In deze zaak heeft het Gerechtshof 's-Hertogenbosch op 28 januari 2020 een herstelarrest gewezen op de voet van artikel 32 van het Wetboek van Burgerlijke Rechtsvordering. Dit arrest betreft een aanvulling op een eerder arrest van 24 december 2019, waarin het hof het eindvonnis van 22 juni 2016 had vernietigd. De appellante, vertegenwoordigd door mr. M.P.J. Letschert, had verzocht om een beslissing over een onderdeel van de vordering, namelijk de terugbetaling van een bedrag dat zij te veel aan de geïntimeerde, Architecten- en Ingenieursbureau [Architecten- en Ingenieursbureau] B.V., had betaald. De geïntimeerde, vertegenwoordigd door mr. R.J. Boogers, refereerde zich aan het oordeel van het hof.
Het hof heeft vastgesteld dat de appellante inderdaad te veel had betaald, en heeft het bedrag van € 11.394,08 vastgesteld dat terugbetaald moet worden, vermeerderd met wettelijke rente.
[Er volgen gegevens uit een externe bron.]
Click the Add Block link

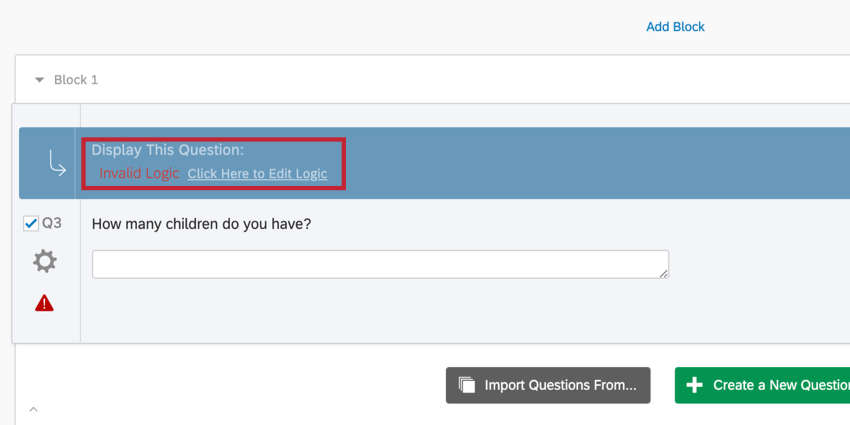[x=675, y=27]
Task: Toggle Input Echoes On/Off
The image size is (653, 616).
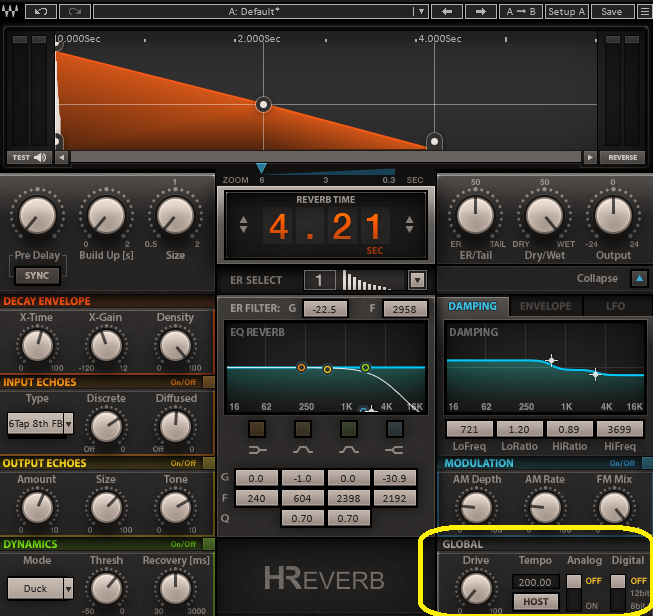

De appellante had in zijn brief van 14 januari 2020 aangegeven dat het hof verzuimd had te beslissen over dit onderdeel van de vordering, en het hof heeft dit verzoek gehonoreerd. De beslissing van het hof is openbaar uitgesproken door de rolraadsheer op dezelfde datum, en de aanvulling zal worden vermeld op de minuut van het eerdere arrest.
Dit arrest benadrukt het belang van zorgvuldigheid in civiele procedures en de mogelijkheid voor partijen om verzuimen van de rechter aan te kaarten, zodat recht wordt gedaan aan de vorderingen die zijn ingediend.